**** Listed records ****
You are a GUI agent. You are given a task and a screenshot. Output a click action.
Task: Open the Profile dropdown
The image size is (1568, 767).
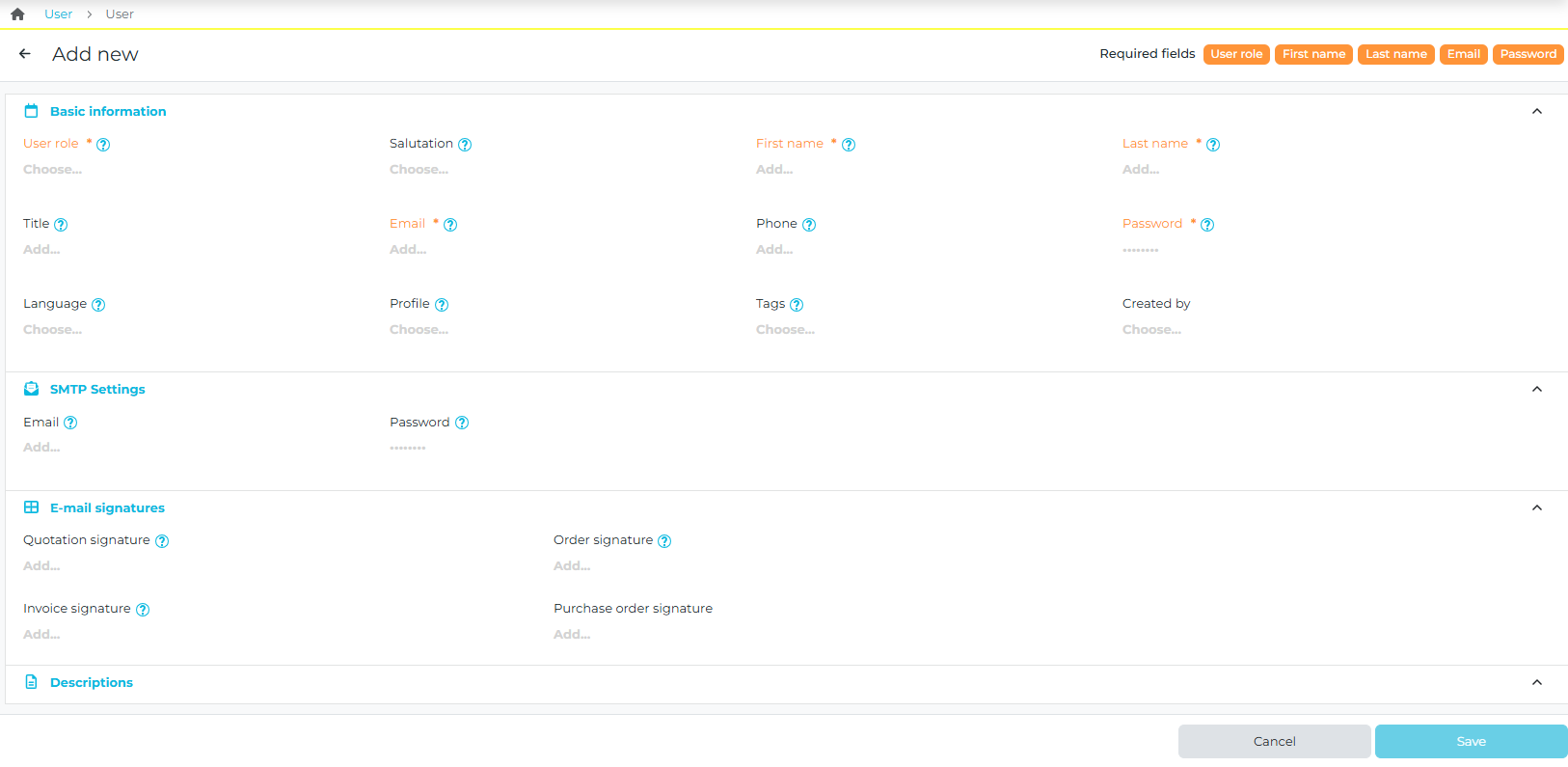[419, 330]
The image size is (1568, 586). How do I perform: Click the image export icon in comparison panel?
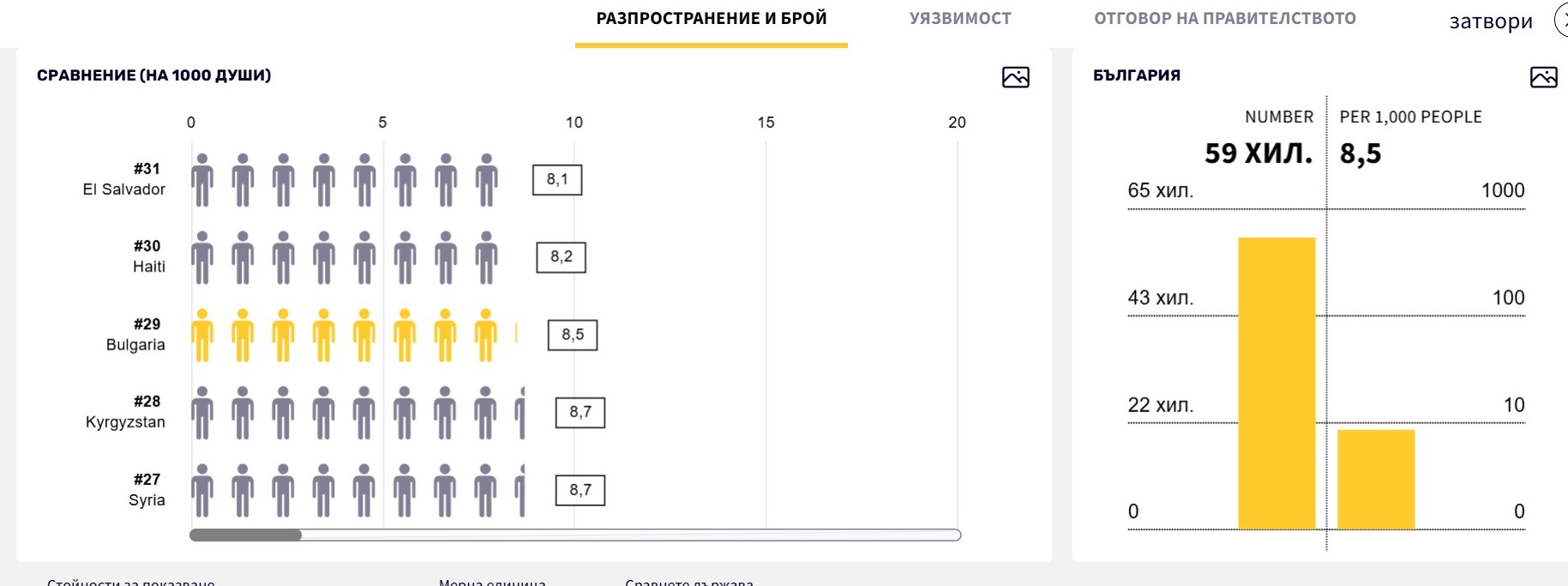[x=1015, y=77]
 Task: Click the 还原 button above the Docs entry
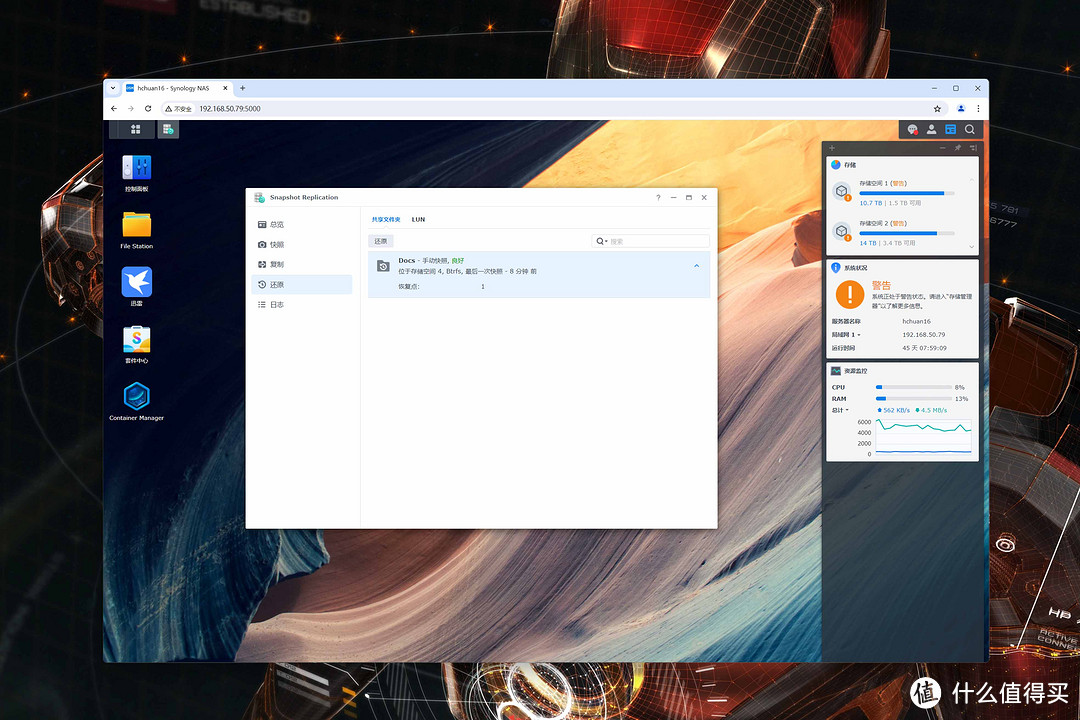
****
What you have to do — Please retype the listing exactly, leaving out any images.

Expected output —
You are a GUI agent. You are given a task and a screenshot. Output a click action.
Task: Open the Profile dropdown
The image size is (1568, 767).
[419, 330]
The image size is (1568, 586). How do I perform: Click the image export icon in comparison panel?
[x=1015, y=77]
 Task: Click the 还原 button above the Docs entry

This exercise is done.